DUBNER: Something like that, yeah. 

DUCKWORTH: If you were truly saint-like, like my mom, you wouldn’t even notice. You would never even think that somebody should ever get you a sandwich, as many sandwiches as you might make for them. I think that most human beings are not like that, and that the principle of reciprocity works also in the direction of expecting somebody to reciprocate our kindness. And when they don’t, I feel the way you do, Stephen. I love gratitude. And when I do nice things and there is the absence of gratitude it’s like, “Wait, where’s the thank you email? Where is the smiley face?” I get a little annoyed and yes, it makes me not so inclined to be so nice in the future. 

DUBNER: But what you’re saying here is that niceness is strategic. Yes?

DUCKWORTH: Adam Grant, a common friend and scientist who I work with a lot, would say that this reciprocity — he calls it “matching,” you know, “I did this for you. You should do this for me.” And the true, pure altruism is not matching. It’s just giving, like, “I do this for you, period.” 

DUBNER: But is the true altruist the unicorn of the human? Does it really exist? 

DUCKWORTH: I think we’re, all of us, some blend of a matcher and a giver, and even some little part of us is a taker — somebody who just wants stuff and doesn’t want to be nice at all. We have all three of these things in us. Hopefully, we have them in a ratio which is mostly giver, some matcher, and hopefully not very much taker. But I do think that, outside of family, like, outside of your own children or your spouse, the idea that there’d be some expectation of reciprocity is just logical. Why wouldn’t you say thank you back or, like, “Where’s my sandwich?” Adam Grant actually has this idea of being a disagreeable giver. That is, somebody who’s making a contribution and doing things that are helpful, but they might be a little bit disagreeable, cranky. And I think when Adam evangelizes about this, like, “Oh, they’re the ones to call things as they are” — and he himself has a very high capacity for being a disagreeable giver. I do think that it’s easier for him to do that as a guy than it would be if he were a woman. And I wonder how often there’s, like, a disagreeable but really productive, ultimately contributing woman who everyone’s like, “Bah, we’re still glad to have her on the team.” I do think there is a much higher expectation that women are going to be always thinking about how you feel, how things land. And so, again, I don’t know what the solution is. I would rather men be nicer than for us to lower the threshold for women. 

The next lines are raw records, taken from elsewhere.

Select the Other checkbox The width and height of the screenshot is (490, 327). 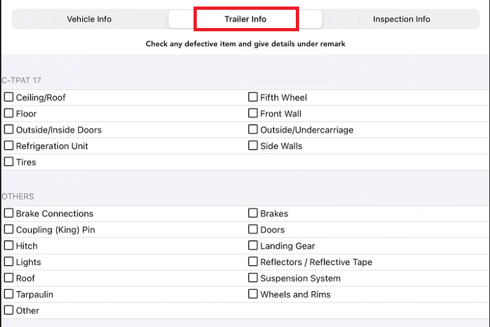[x=9, y=310]
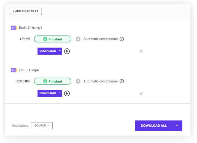Viewport: 197px width, 143px height.
Task: Expand Download arrow for Endi...9-16.mp4
Action: coord(60,51)
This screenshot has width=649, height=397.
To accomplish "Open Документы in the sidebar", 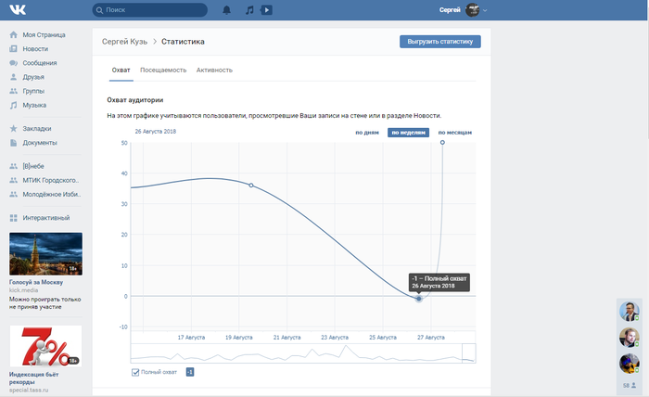I will pos(40,143).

DUBNER: What do you think is more likely: that men will become nicer or that women will become less penalized when they’re not being, quote, “nice”? 

DUCKWORTH: I think men are already becoming nicer. I don’t know, maybe it’s because I’m married to one of these guys who’s just so nice. I do think that we are entering a cultural chapter where the traditional gender roles are absolutely blurring, trading, flip-flopping. And I see men, more and more, take public identities as being warm, prosocial, empathic human beings. And I think that’s the right direction.

DUBNER: So, the headline, really, of this conversation that we’re having is: men are more awesome than previously thought. 

DUCKWORTH: Or men are finally catching up. 

Still to come on No Stupid Questions: Stephen and Angela debate the inherent value of reading books versus listening to podcasts or watching documentaries.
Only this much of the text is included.